[Form 4/A] Waystar Holding Corp. Amended Insider Trading Activity
Rhea-AI Filing Summary
Waystar Holding Corp. (WAY) amended Form 4 reporting activity by Melissa F. Miller, Chief Marketing Officer. The amendment adds an option exercise of 3,400 shares at an exercise price of $18.19 on 05/15/2025 and restates a contemporaneous sale of 3,400 shares at a weighted-average price of $39.1863. The filing shows beneficial ownership moved from 205,356 shares immediately after the exercise to 201,956 after the sale. The transactions were executed automatically under a 10b5-1 plan adopted 11/20/2024, and the amendment corrects an earlier omission of the exercise from the original Form 4.
Positive
- Amendment corrects prior omission and consolidates transactions for clearer disclosure
- Transactions executed pursuant to a 10b5-1 plan (adopted 11/20/2024), indicating preplanned sales
- Filing discloses option exercise details including exercise price ($18.19) and vesting description
Negative
- Reporting person sold 3,400 shares at a weighted-average price of $39.1863, reducing beneficial ownership
- Initial Form 4 omitted the option exercise, requiring this corrective amendment
Insights
TL;DR: Routine option exercise and share sale reported; amendment fixes a prior omission, limited market impact.
The amendment discloses a contemporaneous option exercise and sale of 3,400 shares by an officer, with proceeds realized at a weighted-average sale price of $39.1863 versus an $18.19 exercise price, implying a material per-share gain on the exercised options. Because the trades were executed under a pre-existing 10b5-1 plan and the filing corrects an administrative omission, this is a routine insider liquidity event rather than a company operational development. The net change in beneficial ownership (from 205,356 to 201,956 shares) is small relative to typical public-company float levels and unlikely to be material to valuation on its own.
TL;DR: Amendment improves disclosure compliance; use of a documented 10b5-1 plan reduces insider-trading concerns.

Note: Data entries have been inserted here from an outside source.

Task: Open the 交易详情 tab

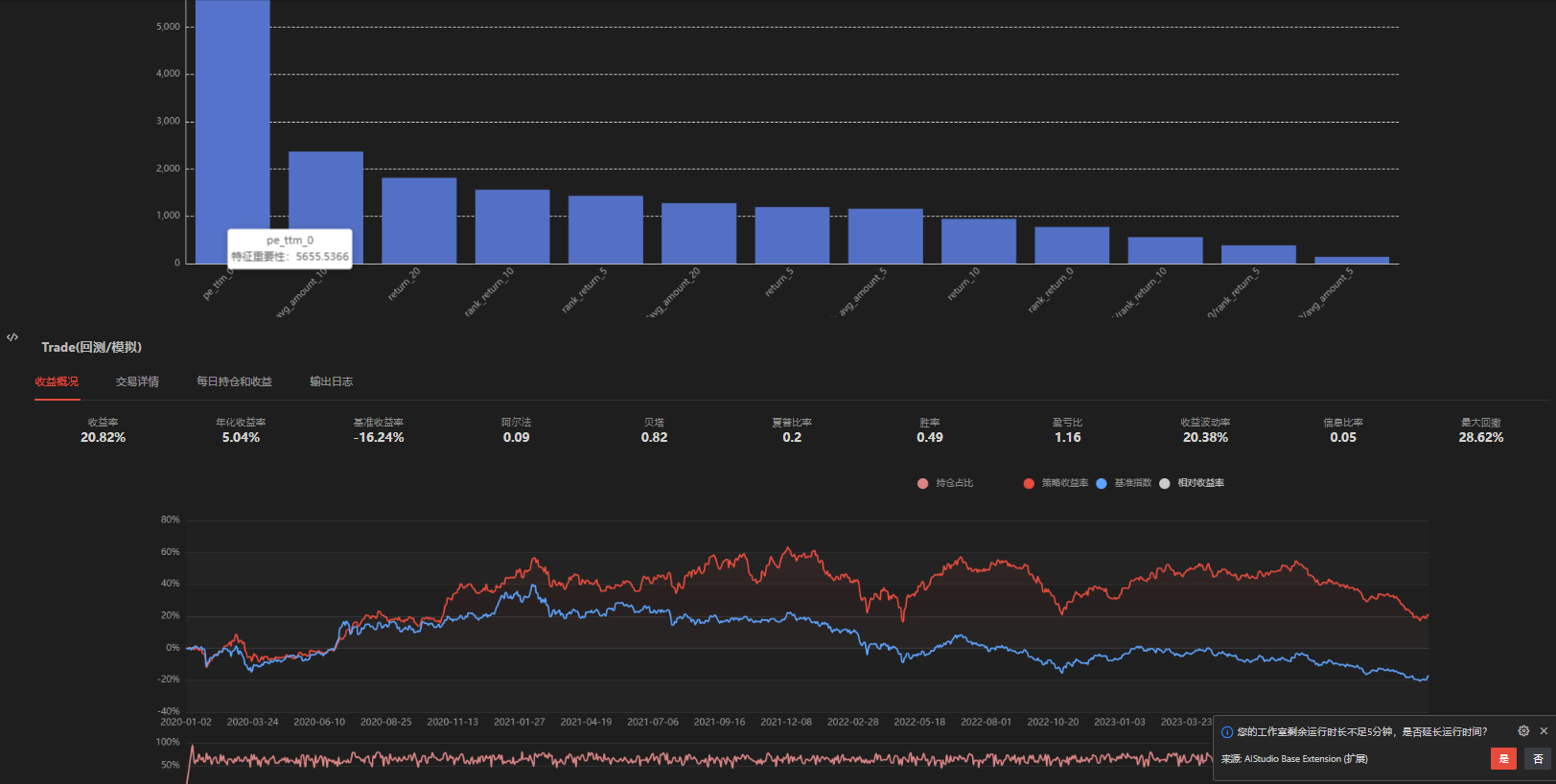Action: tap(137, 381)
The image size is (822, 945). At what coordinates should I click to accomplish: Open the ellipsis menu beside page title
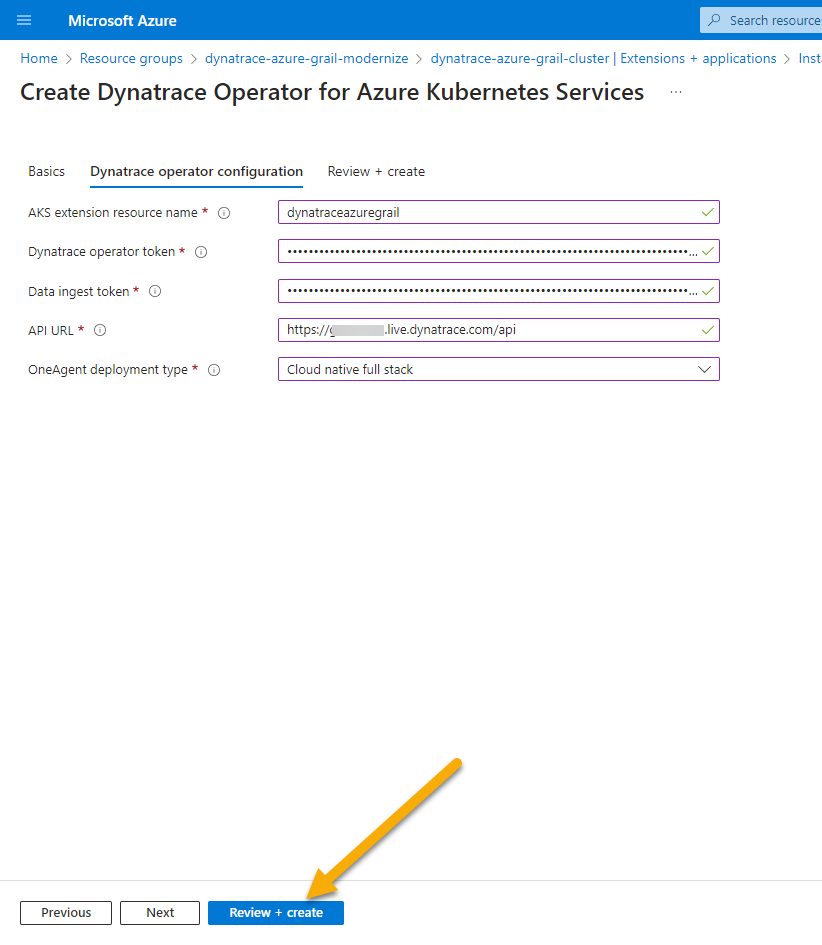tap(676, 93)
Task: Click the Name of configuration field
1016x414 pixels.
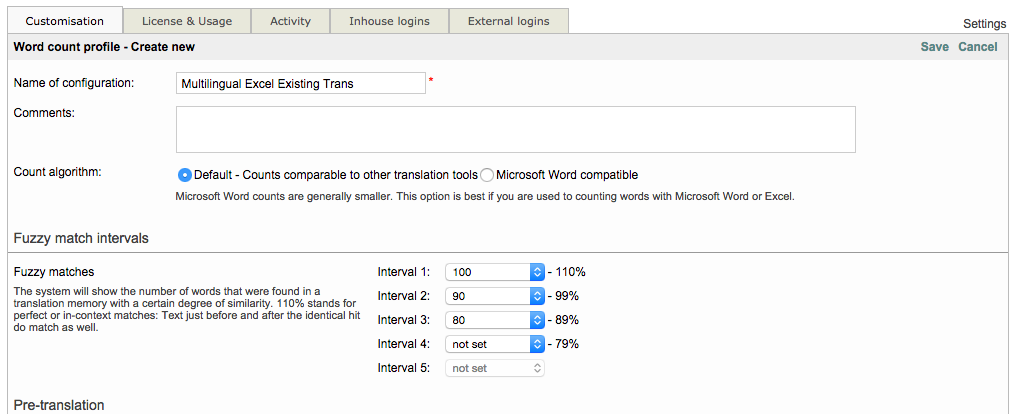Action: [300, 84]
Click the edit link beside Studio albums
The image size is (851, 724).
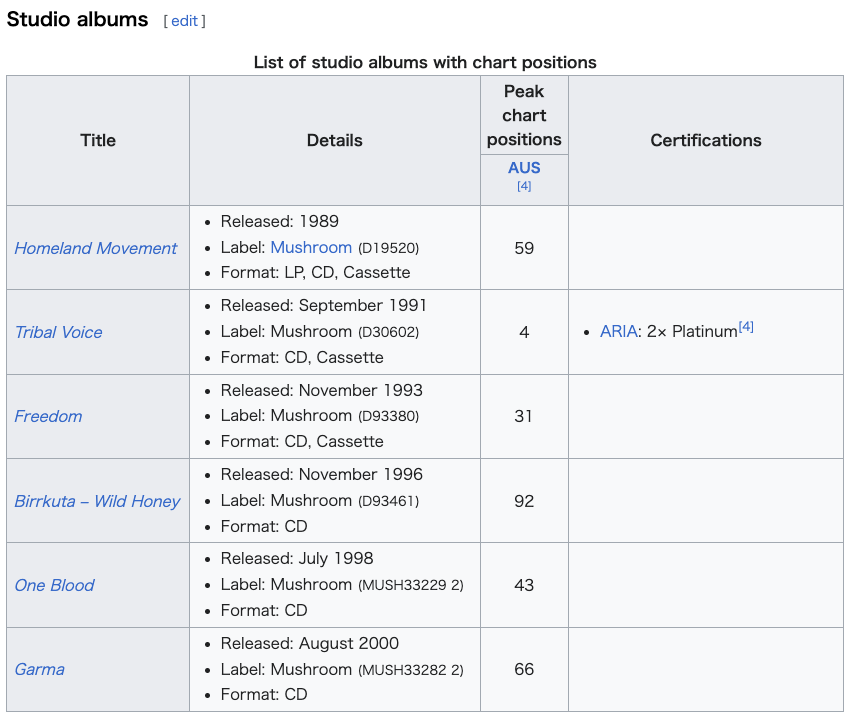tap(184, 21)
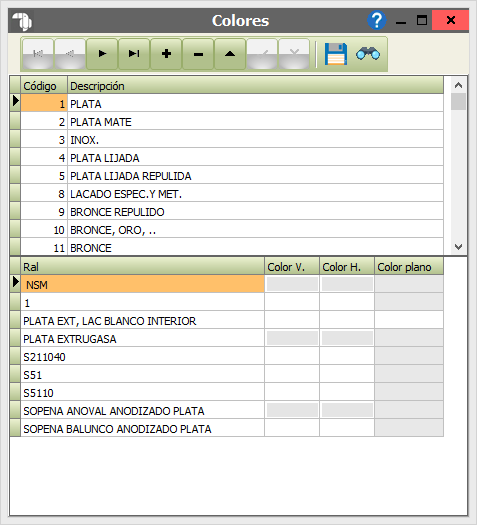This screenshot has width=477, height=525.
Task: Select row indicator for INOX. record
Action: tap(15, 140)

The filing clarifies prior reporting by adding an omitted option exercise and consolidating related entries. The clear statement that the transactions occurred pursuant to a 10b5-1(c) plan adopted on 11/20/2024 and the attorney-in-fact signature enhance procedural transparency. Inclusion of unvested RSUs and vesting terms for the option grant are explicitly noted, which supports clearer ownership tracking. This corrected disclosure aligns with best practices for timely and complete insider reporting.